_Task_: Take the entries that follow and write them out again, word for word.

(Collected data)

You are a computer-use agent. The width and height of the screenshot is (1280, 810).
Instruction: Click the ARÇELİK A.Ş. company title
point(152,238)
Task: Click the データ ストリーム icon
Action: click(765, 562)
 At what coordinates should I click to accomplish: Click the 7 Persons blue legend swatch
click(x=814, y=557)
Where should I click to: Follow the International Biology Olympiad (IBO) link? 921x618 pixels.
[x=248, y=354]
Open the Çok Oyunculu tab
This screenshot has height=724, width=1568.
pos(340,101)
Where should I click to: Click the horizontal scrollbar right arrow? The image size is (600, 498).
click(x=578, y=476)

_Task result_:
You are a computer-use agent. The width and height of the screenshot is (1280, 810).
Instruction: Click the ARÇELİK A.Ş. company title
point(152,238)
Task: Click the データ ストリーム icon
Action: click(765, 562)
 At what coordinates should I click to accomplish: Click the 7 Persons blue legend swatch
click(x=814, y=557)
Where should I click to: Follow the International Biology Olympiad (IBO) link? 921x618 pixels.
[x=248, y=354]
Open the Çok Oyunculu tab
This screenshot has height=724, width=1568.
pos(340,101)
Where should I click to: Click the horizontal scrollbar right arrow? The image size is (600, 498).
click(x=578, y=476)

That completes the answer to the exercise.